Glen Cove tots celebrate the 100th Day of School


The Glen Cove Child Day Center was lively during its 100th Day of School celebration on Jan. 7, with the sound of children singing and dancing generating a contagious sense of jubilance.

Two hundred and twenty children go to the center, which offers a day care program for children from six weeks to two years old and a preschool called the Head Start Program, for children from 3 to 5 years old.

The children prepare for the celebration all year by keeping track of the days in anticipation of reaching 100 because when they do, there is traditionally a celebration at the center that includes fun activities, lessons and projects.

For this year’s celebration the preparations began at home, where students and their parents designed posters and props that represented their own unique take on the meaning of the 100th day of school. At the celebration, the fruits of their endeavors — shirts with 100 hearts and stars, a shoebox birthday cake with 100 candles, a makeshift pan the included 100 small beans — were shared with classmates.

During every week of school, classes selected a theme around which they based their creative curriculum, which helps the students learn through play and interactive lessons. For the 100th day of school, teachers and many of their students dressed up as elderly people, as if they were 100-years-old themselves. They wore large-framed glasses, suspenders and wool dresses, with some even dyeing their hair a shade of gray.

James Potter, the center’s child-development and health services manager, said that when the children dress up as seniors it is not only a fun quirk, but also a catalyst for a lesson. The students talk about what it means to be older, he said, why hair colors change and what they think will happen when they grow older. “It’s a lot about conversations with kids at this age,” Potter explained.

One of the key concentrations of center, he said, is to make learning as interactive and cooperative as possible. “It’s all through feedback loops and it’s all through talking to your teacher,” he said. “It’s not so much about sitting down and doing dittos and homework like a lot of people think. It’s having conversations with the kids and getting them to explain their answer to you.”

When planning for the 100th day of school, guidelines were set specifying the required lessons, such as science and math. However, teachers were granted a great deal of creative freedom when it came to how they taught their classes.

Teacher Dan O’Brien chose to guide his class through the significance of the number 100 through a physical activity that included 10 sets of 10 exercises. The students began by doing 10 stretches, moved on to 10 jumping jacks, then ran in place for 10 seconds. O’Brien ended each set with an explanation of how many exercises the children accomplished, all the way up to 100.

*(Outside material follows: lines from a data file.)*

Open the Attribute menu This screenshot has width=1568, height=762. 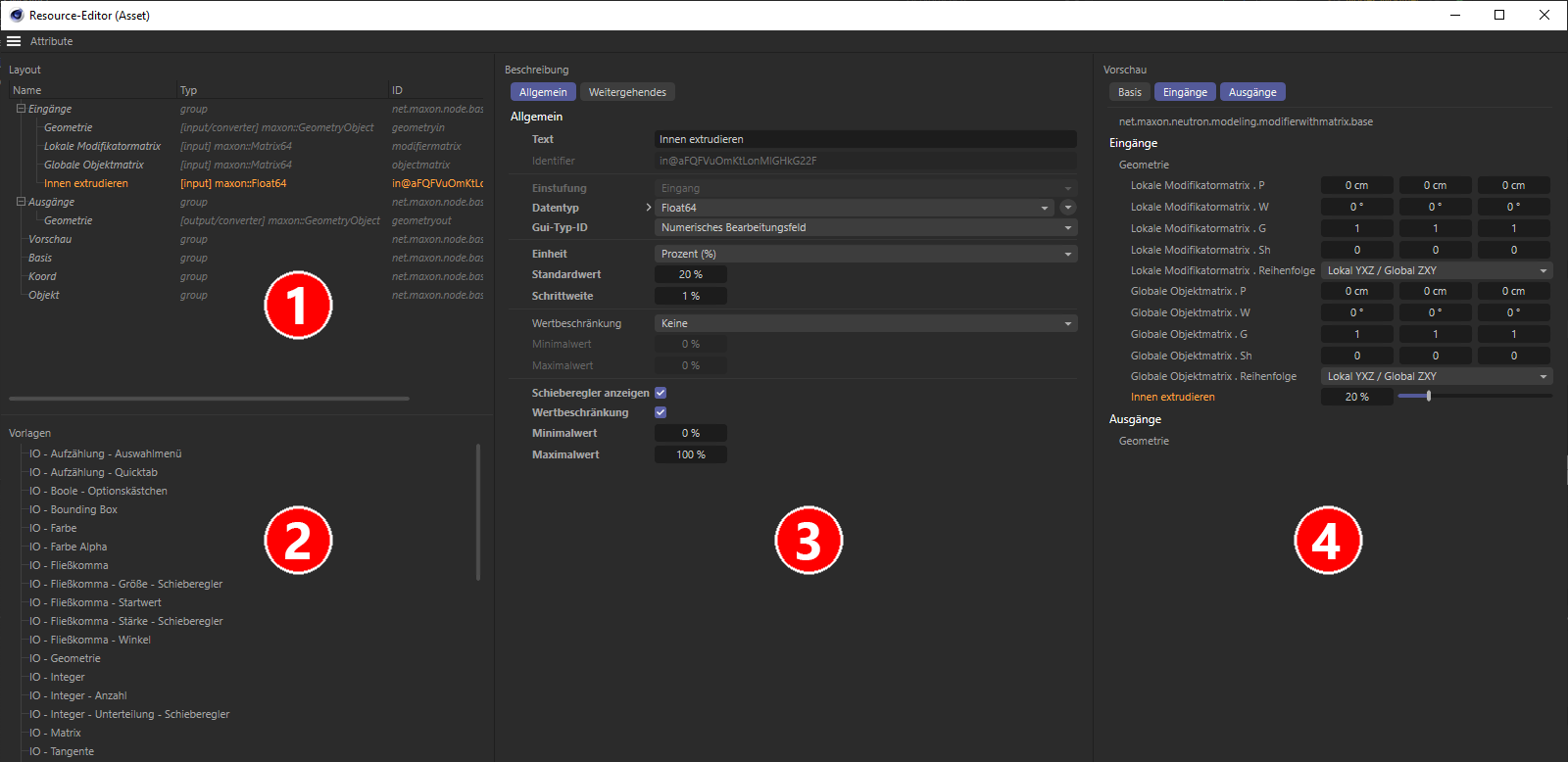coord(51,41)
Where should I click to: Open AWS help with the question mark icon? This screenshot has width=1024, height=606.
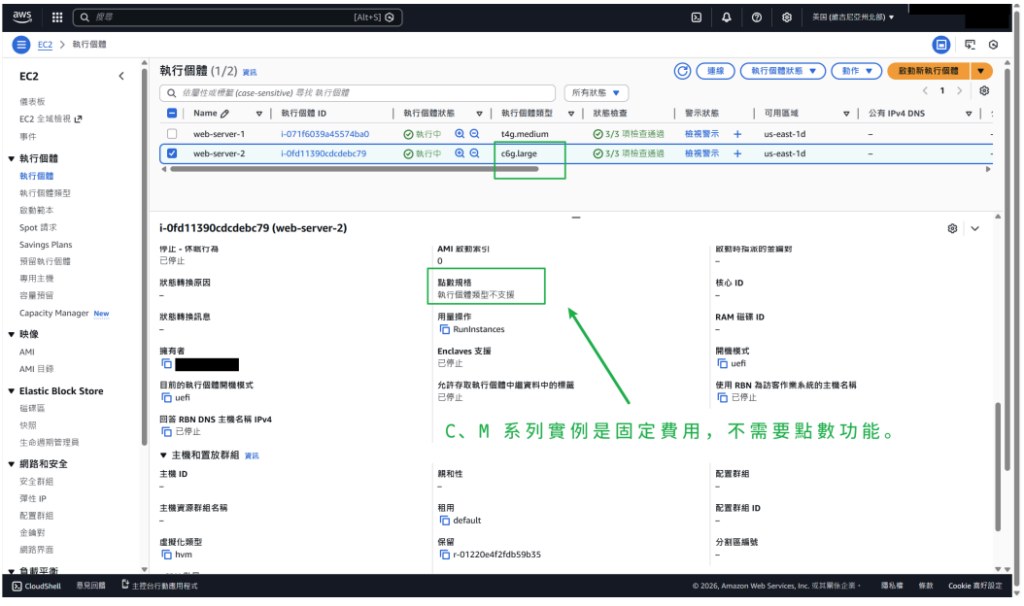click(x=756, y=14)
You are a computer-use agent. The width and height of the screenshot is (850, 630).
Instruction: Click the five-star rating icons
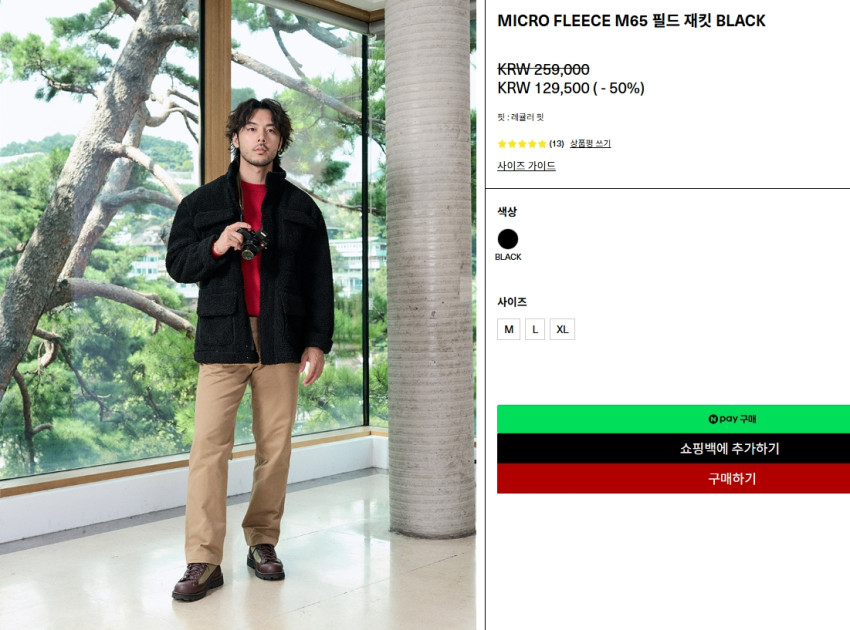pos(522,144)
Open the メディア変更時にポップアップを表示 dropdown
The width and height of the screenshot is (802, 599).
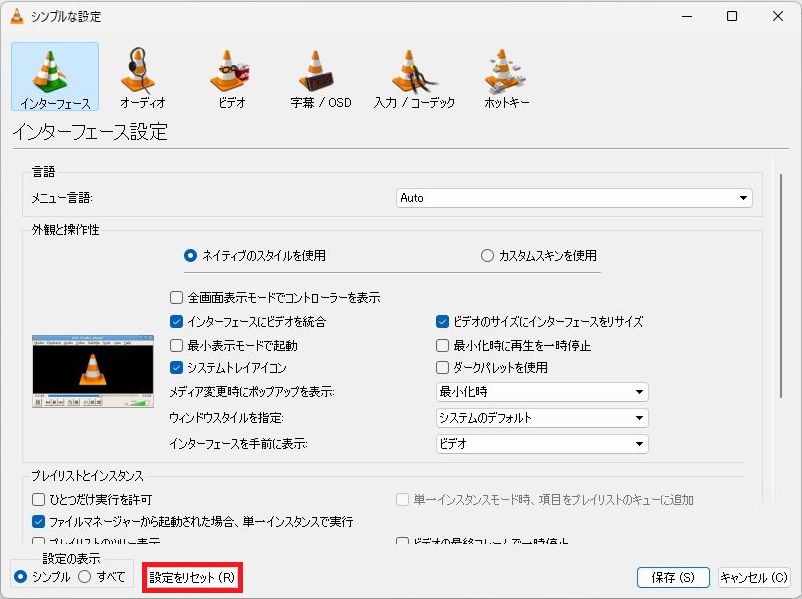542,392
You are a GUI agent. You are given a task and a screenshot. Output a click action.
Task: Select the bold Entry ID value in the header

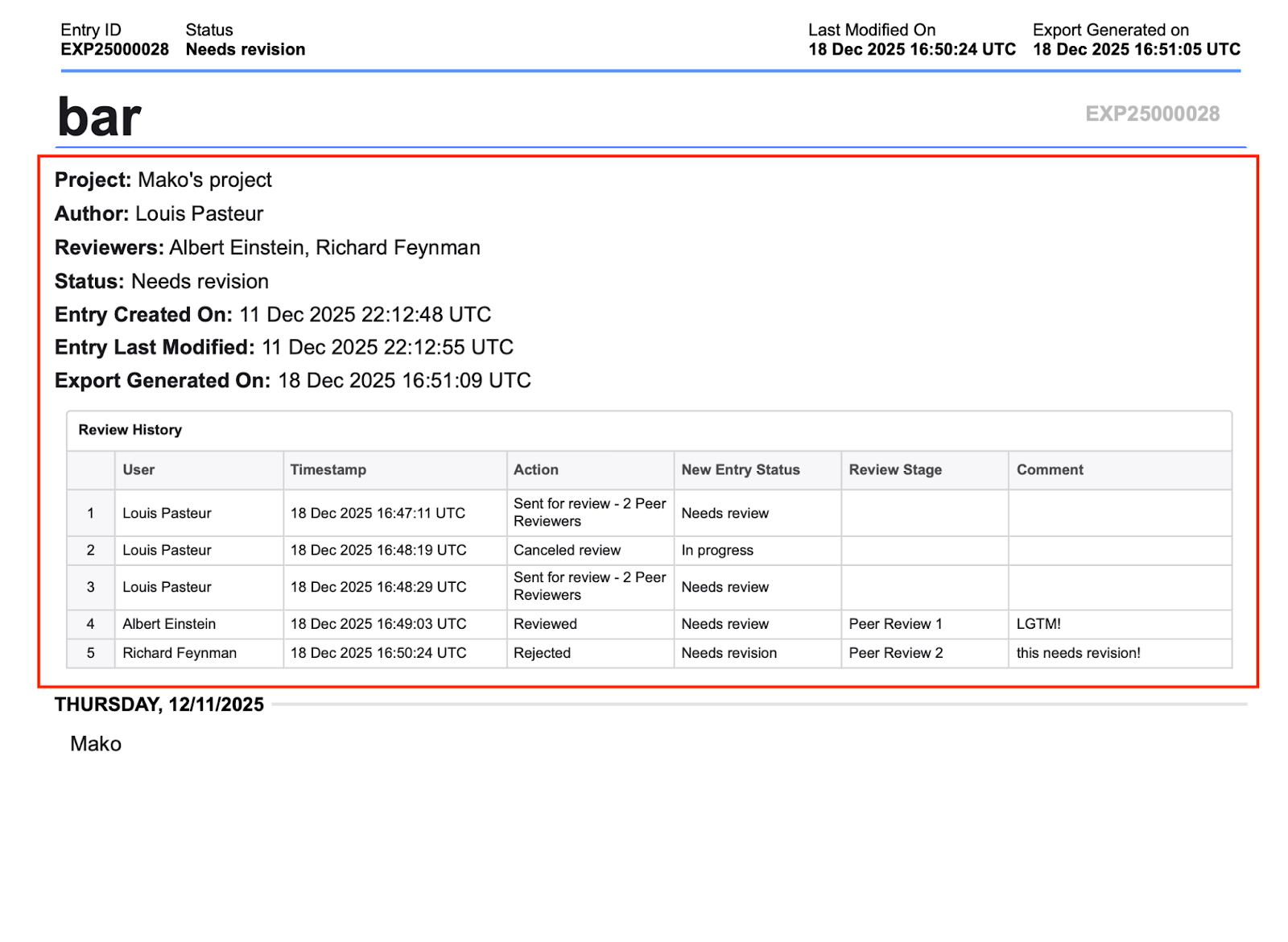tap(114, 50)
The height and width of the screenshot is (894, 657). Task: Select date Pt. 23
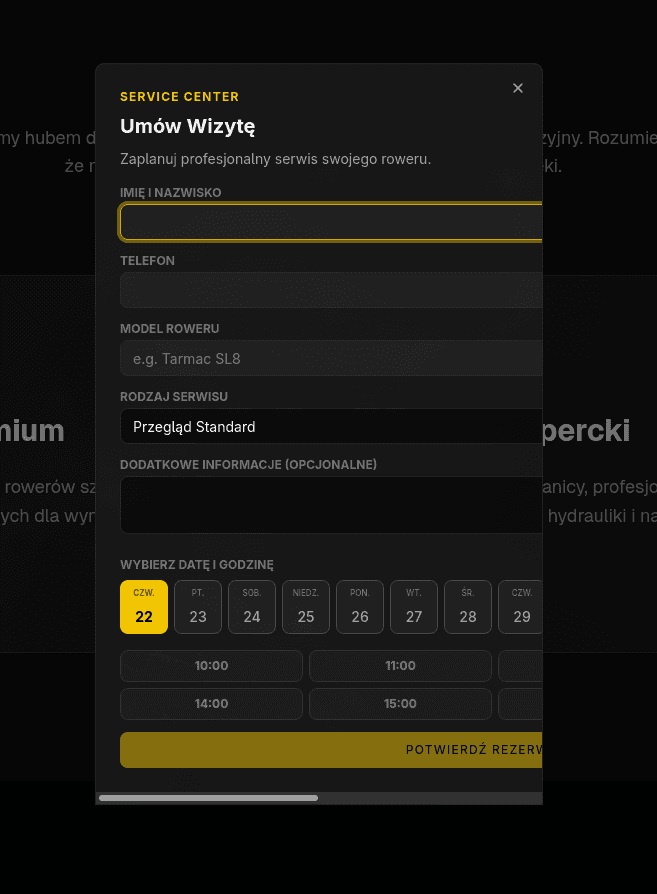click(198, 607)
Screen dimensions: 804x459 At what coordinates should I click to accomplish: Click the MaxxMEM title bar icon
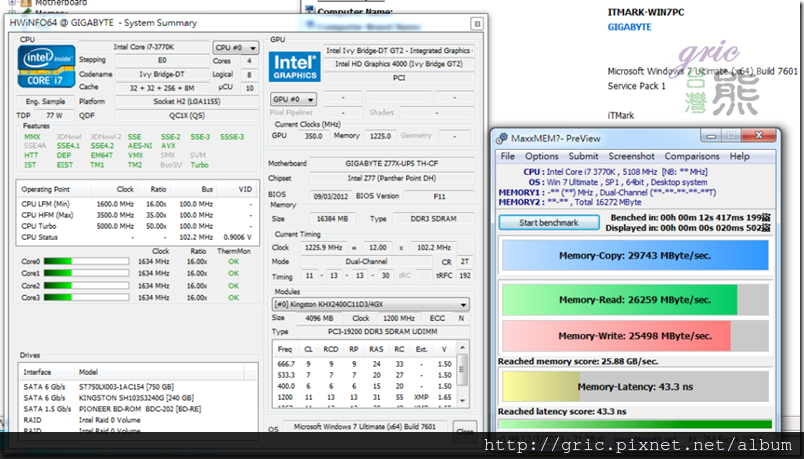[503, 138]
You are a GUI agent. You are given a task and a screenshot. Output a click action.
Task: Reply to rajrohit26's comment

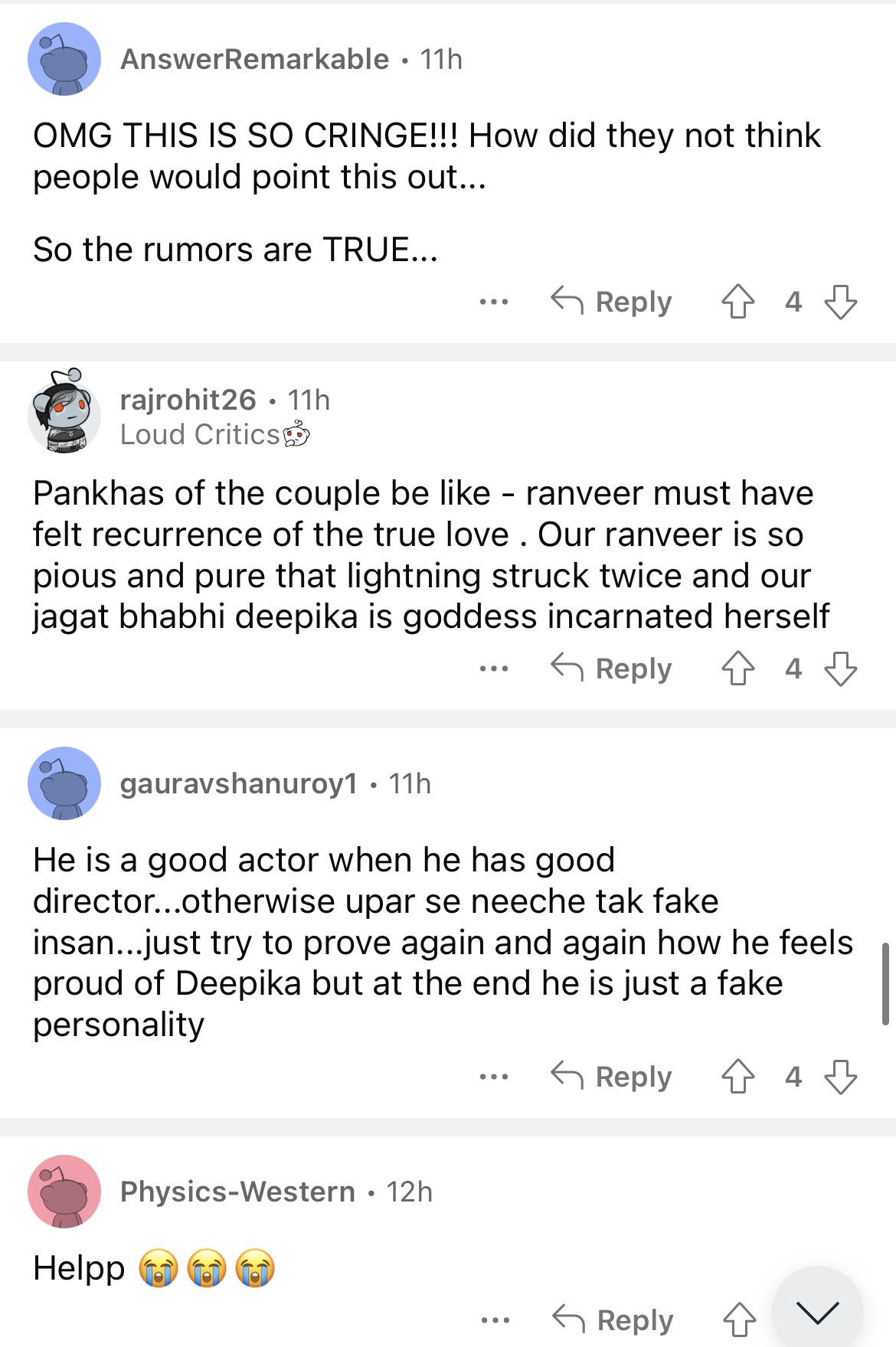tap(611, 669)
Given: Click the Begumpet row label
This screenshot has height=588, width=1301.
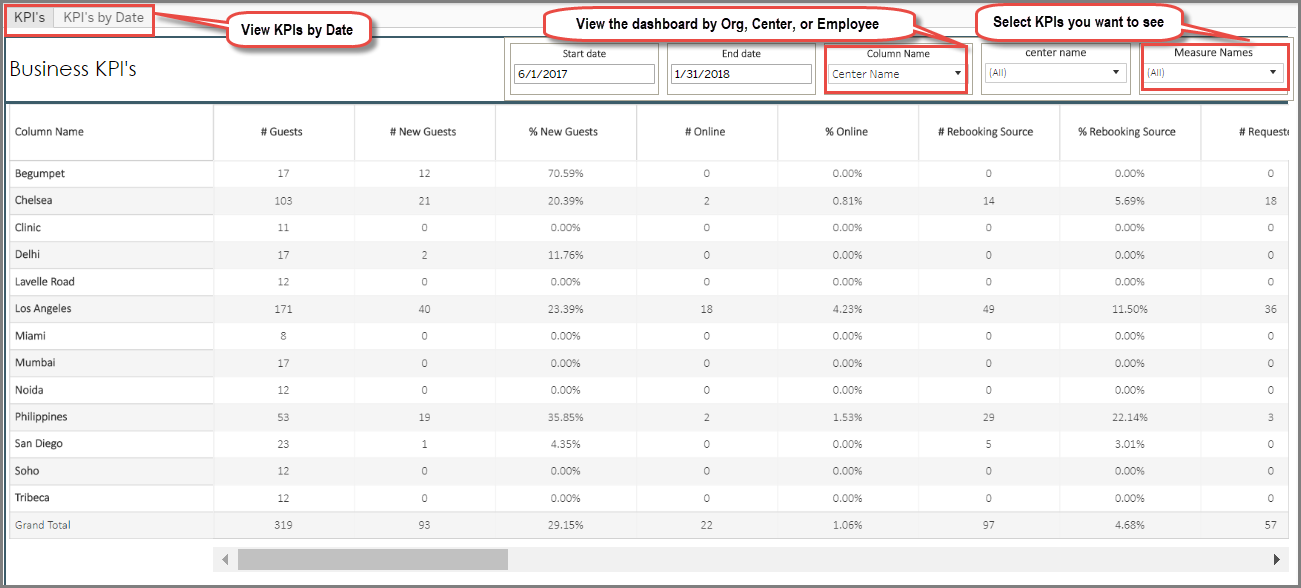Looking at the screenshot, I should (x=40, y=173).
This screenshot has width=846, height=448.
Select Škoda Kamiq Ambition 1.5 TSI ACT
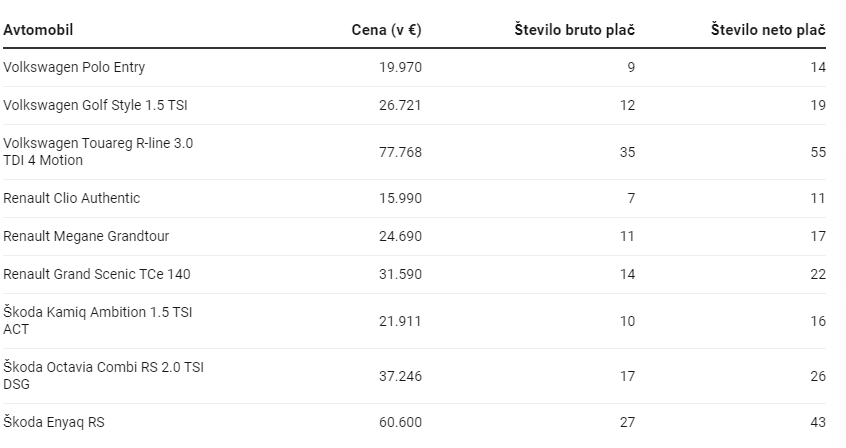[98, 321]
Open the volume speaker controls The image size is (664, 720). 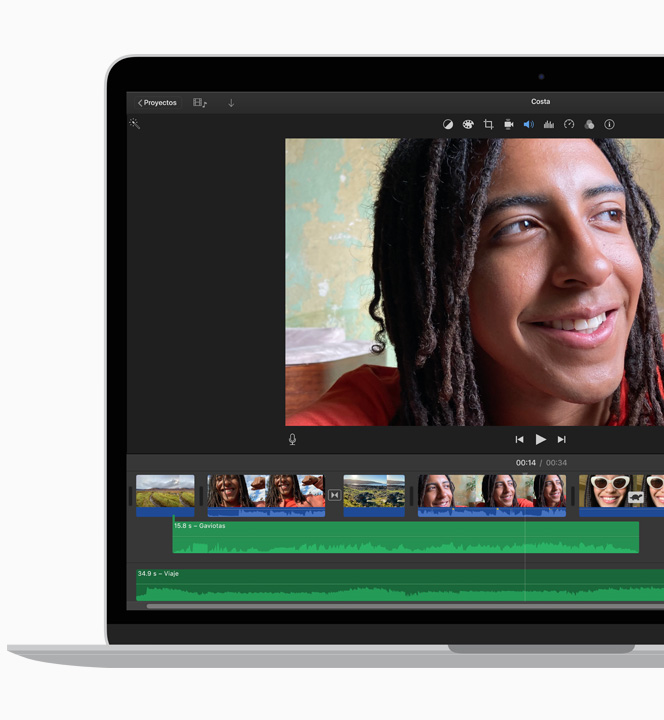(528, 125)
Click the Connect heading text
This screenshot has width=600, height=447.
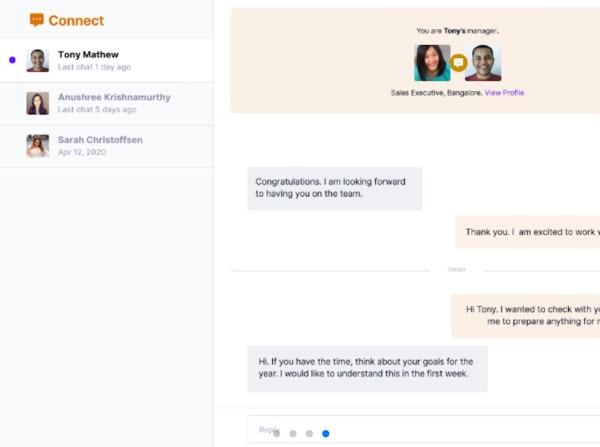tap(76, 20)
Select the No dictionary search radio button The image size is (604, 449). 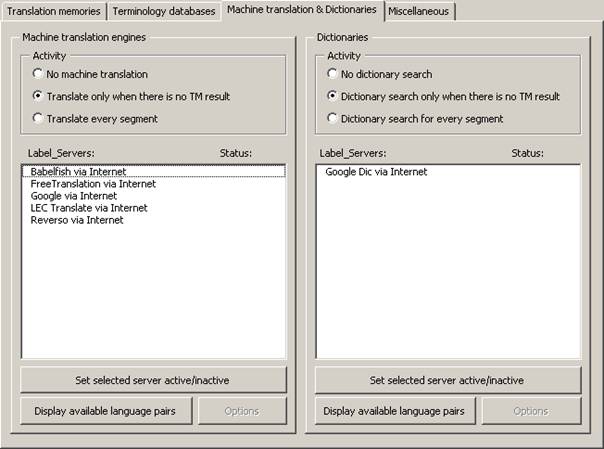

“I decided to make this just so they can learn the basic concept [that] every 10 goes up to 100, and they’ll learn that through moving 10 different ways,” O’Brien explained.

Speaking about what it means to be old can have a great deal of cultural significance Potter said. When the children talk about aging, their conversations often lead to further discussion focusing on their grandparents, their origins and what sorts of food they make. The center has many students from Hispanic backgrounds, with their families coming from a variety of countries. When the students share information about their families, they are not only talking about what it means to be older but are also teaching their classmates about different cultures.

“Culture plays a lot into what we do here,” Potter said.

Brenda Lopez, the center’s community outreach coordinator, said that this strong presence of Hispanic culture allows for each class to be considered bilingual. Many students live in households where the predominant language is Spanish. Being in a classroom where the lesson is taught in both English and Spanish benefits them. When Spanish is spoken they understand their lessons more readily. And when the same lesson is spoken in English they learn new words.

And Lopez said, she believes that many non-Spanish speaking parents appreciate the bilingual culture of the school because their children are able to learn Spanish.